For ten years, my life was a symphony of violence, a perfect, blood-soaked crescendo. I surpassed every expectation, every trainer. I was fast, ruthless, and terrifyingly efficient. I was the heir.
Then, my brother was born.
The music stopped. The knives were confiscated. Overnight, I was demoted from killer to commodity.
“You are a woman, Naesa,” my father, the Don, decreed, his voice devoid of the pride he once reserved for me. “Your role is to be a quiet support, a beautiful ornament for your husband.”
Ornament. After I poured my soul into becoming a killing machine, I was reduced to meekness, to silence. Every future responsibility, every ounce of power I had earned, was handed to him, the 'sole heir,' the golden boy. The hatred for my brother was immediate.

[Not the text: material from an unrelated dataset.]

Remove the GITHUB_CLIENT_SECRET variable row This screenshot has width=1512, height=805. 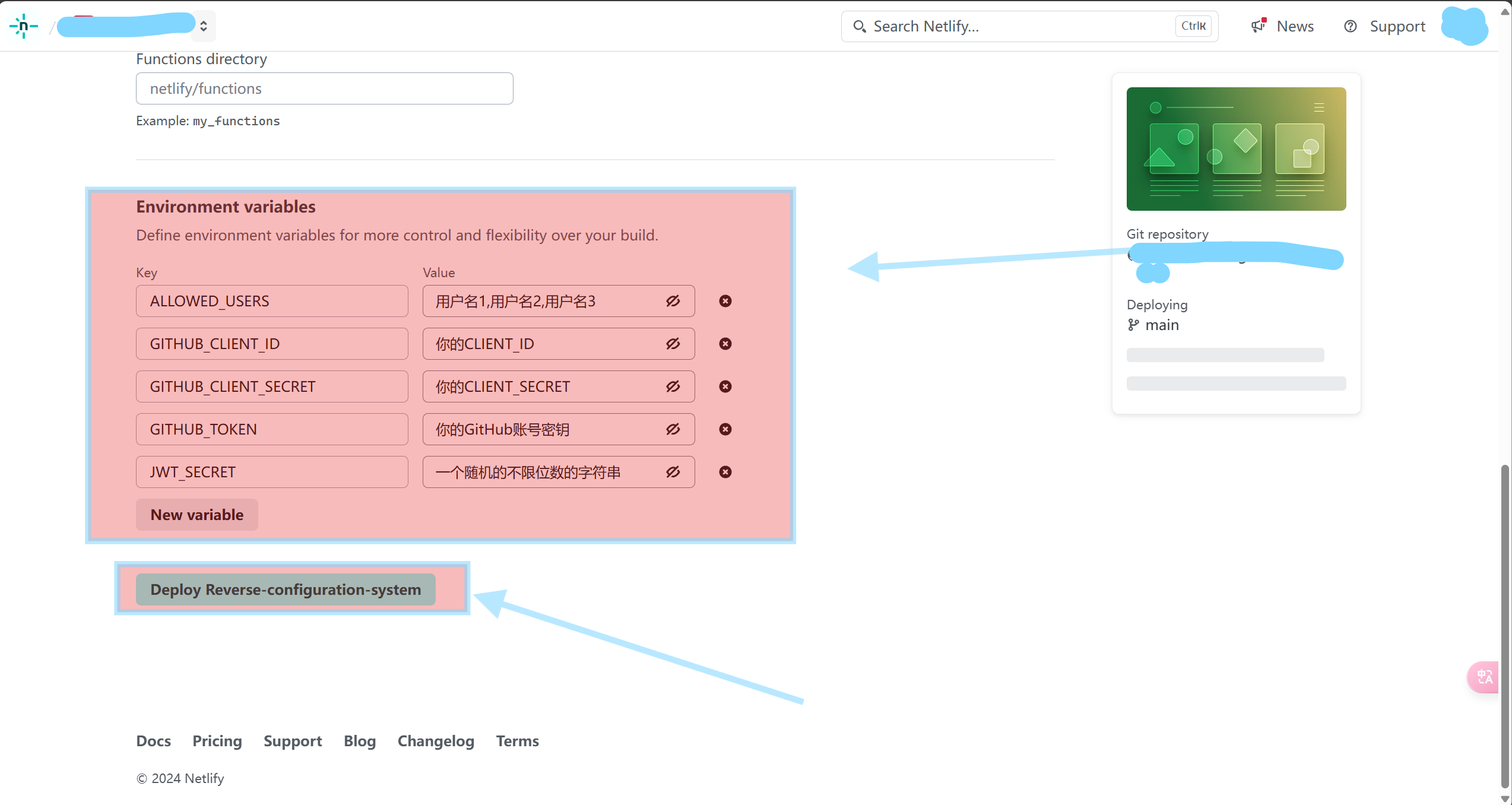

I was ambiguously perfect for the Capo role, a ruthless mind in a beautiful shell. But perfection means nothing when you are ruled by a gender hierarchy that suffocates your ambition.
As if I didn't despise the world enough, then Lombardi did the rest of the job.
I watched, burning, as Rafaele Lombardi, the insufferable jerk, rose from the ashes. He was nothing but the sanguaccio, the bastard son of a Capo and a w***e. He was dust, forgotten collateral, a stain on the Lombardi legacy. Yet, he didn't just survive; he erupted.
At seven years old, he eliminated the legitimate heirs. All of them.
The ghost of Lombardi became a sensation, a whisper of pure, cold brutality that haunted every dark alley in Italy. He, a bastard, stole the spotlight, seizing the sole heirship that was rightfully mine by birth and effort.
I hated him. More than the brother whose guts I wanted to spill myself. That f*****g Lombardi bastard became the razor-sharp thorn in my eyes, proof that gender mattered less than sheer, uncompromising will—will I was now forbidden to exercise.
My own world that I was born to rule became a hopeful dream. It was cruel. So, when I became a teenager, I realized the only way to save my dignity was escape. I demanded they let me go, let me start a quiet life, miles away from the stench of old blood and forced obedience. To my shock, they agreed. They were relieved, perhaps, that their precious boy would face no competitor.
In a single night, Naesa Sartoni vanished. I left nothing but a cold, empty void behind me.
I rebuilt myself brick by boring brick. I became a small-town girl, poor on paper, yet inexplicably capable of affording the simple luxuries of freedom. For fourteen years, I lived a life without sharp edges, no cutting, no killing, just the peaceful, predictable struggle of a small-town woman making it in the big city. It was the beautiful antithesis of everything I was born to be.
My life was, finally, almost perfect.
Until the phone rang.
“Come back, Naesa. There’s an emergency in the family. The Russians are at the door.”
And just like that, I was dragged back into the velvet cage, back into the world that rubbed salt in my deepest, oldest wound.
I was no longer just returning to Italy. I was returning to face the brother who stole my crown and the Lombardi bastard who proved a girl like me could never truly escape the gender that defined her.